The prevalence of obesity in the United States is on the rise among both blacks and whites, and is particularly high among blacks: 40% of black adults and 29% of white adults are clinically obese, classified as having a body mass index (BMI) ≥30 kg/m². ¹ , ² , ³ Obesity increases the risk for cardiovascular (CV) disease through multiple mechanisms—including hypertension, diabetes, and dyslipidemia—disorders collectively referred to as the metabolic syndrome. ⁴ , ⁵ , ⁶ The importance of excess weight gain as a cause of high blood pressure (BP) has been demonstrated in experimental as well as clinical studies. ⁵ , ⁷ , ⁸

While increased BP has been established as a major risk factor for the development of CV events, ⁹ , ¹⁰ the role of pulse pressure (PP) in CV risk assessment has recently gained attention. ¹¹ , ¹² , ¹³ , ¹⁴ Domanski and colleagues ¹⁴ demonstrated that PP was an independent risk factor for stroke and all‐cause mortality in patients included in the Systolic Hypertension in the Elderly Program (SHEP). ¹⁵ Furthermore, a meta‐analysis ¹⁶ of three major systolic hypertension clinical trials (the European Working Party on High Blood Pressure in the Elderly, the Systolic Hypertension in European Trial [Syst‐Eur], and the Systolic Hypertension in China Trial), showed that a 10 mm Hg increase in PP increased the risk of CV mortality by nearly 20%. PP, defined as the difference between systolic BP (SBP) and diastolic BP (DBP), has also been associated with carotid stenosis, ¹⁷ coronary artery disease, congestive heart failure, ¹⁸ and left ventricular hypertrophy, ¹⁹ and has been implicated in the development and progression of large vessel arteriolosclerosis and small vessel disease. ²⁰ , ²¹

An increased PP may be due to decreased arterial compliance and/or conditions associated with an increased stroke volume (SV).^22–24 Causes of an increased SV may include aortic regurgitation, thyrotoxicosis, severe anemia, and arteriovenous shunts. ²⁵ Decreased arterial compliance has been shown to increase PP by increasing SBP and decreasing DBP. ²⁶ , ²⁷

Several studies support the prognostic significance of 24‐hour ambulatory BP (ABP) monitoring. ²⁸ , ²⁹ , ³⁰ This offers a convenient means of obtaining a large number of repeated BP measurements on each subject and thereby increases the statistical power to detect significant hemodynamic changes.
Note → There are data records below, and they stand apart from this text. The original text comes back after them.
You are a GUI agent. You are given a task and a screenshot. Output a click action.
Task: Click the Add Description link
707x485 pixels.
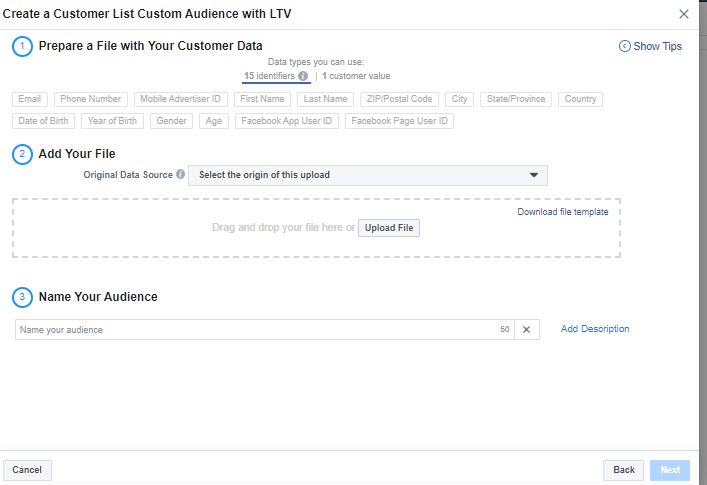coord(595,329)
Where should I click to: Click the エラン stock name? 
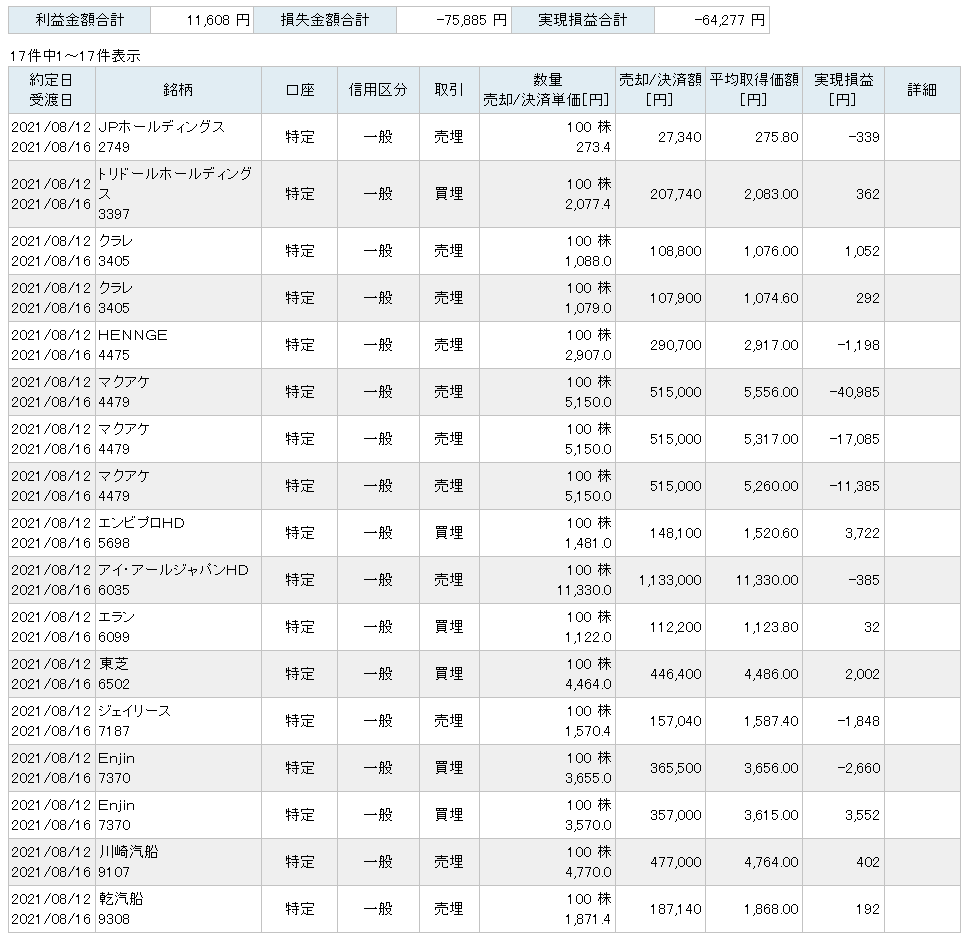pyautogui.click(x=117, y=617)
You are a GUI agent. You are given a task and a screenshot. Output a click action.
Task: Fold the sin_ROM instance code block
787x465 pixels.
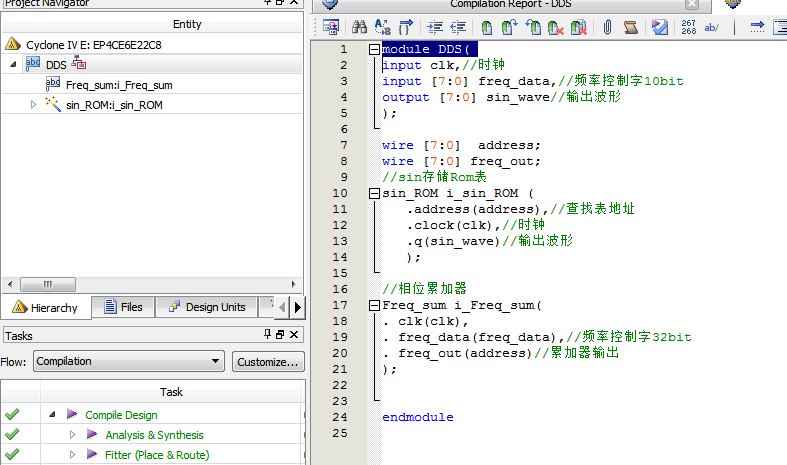[374, 193]

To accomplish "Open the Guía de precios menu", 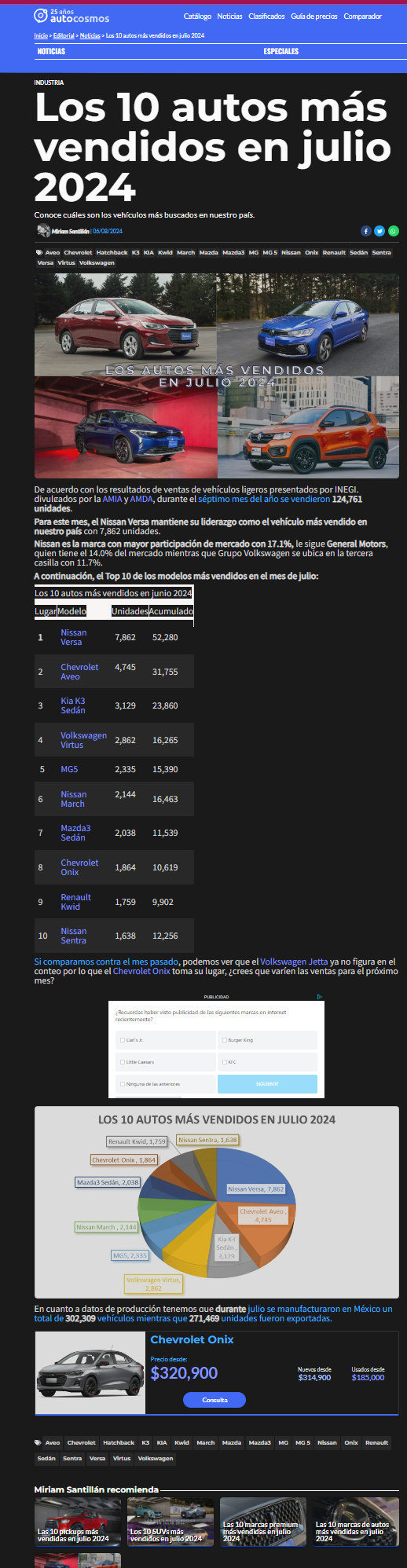I will (314, 16).
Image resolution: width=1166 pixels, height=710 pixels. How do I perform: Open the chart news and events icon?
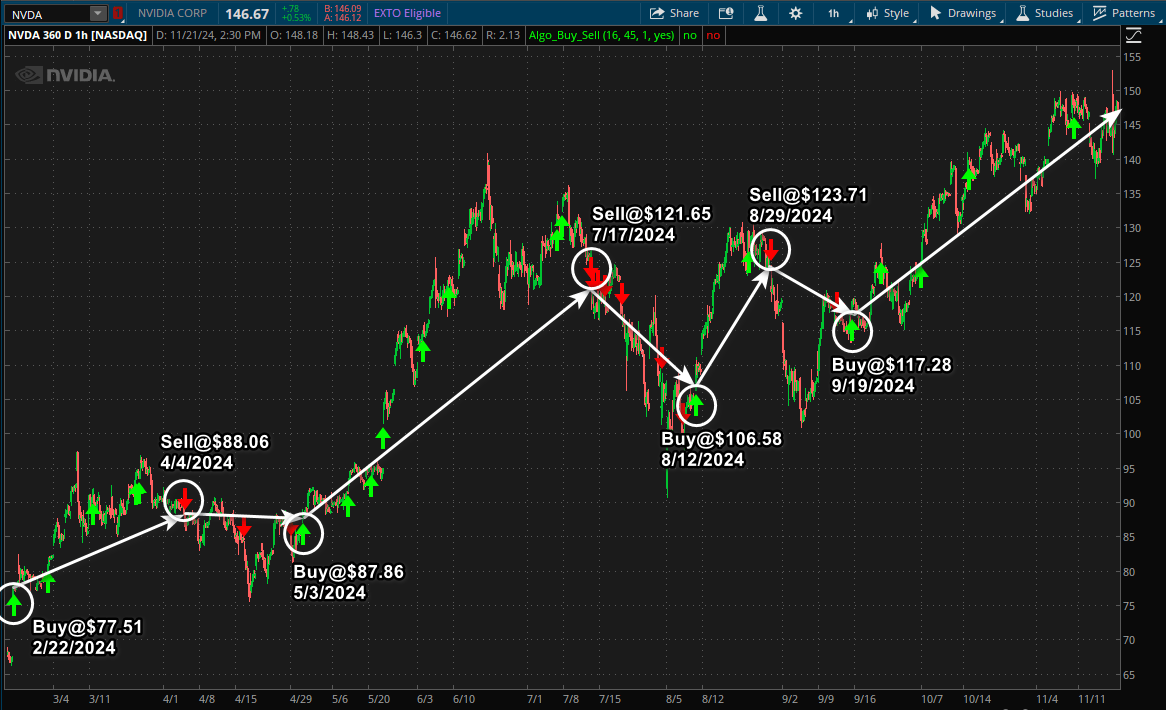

The diurnal variation of ABP provides a measure of the percentage of BP readings that are elevated, the extent of BP decrease during sleep, and thus the overall BP load. Both cross‐sectional and longitudinal studies alike have shown that target organ damage accompanying hypertension is closely related to 24‐hour BP. ²⁹ , ³⁰ From a clinical perspective, interest may lie in the circadian BP profile over a 24‐hour period and differences in the profiles between groups or due to the impact of an intervention. While there are many studies on 24‐hour ABP, limited data exists for 24‐hour ambulatory PP.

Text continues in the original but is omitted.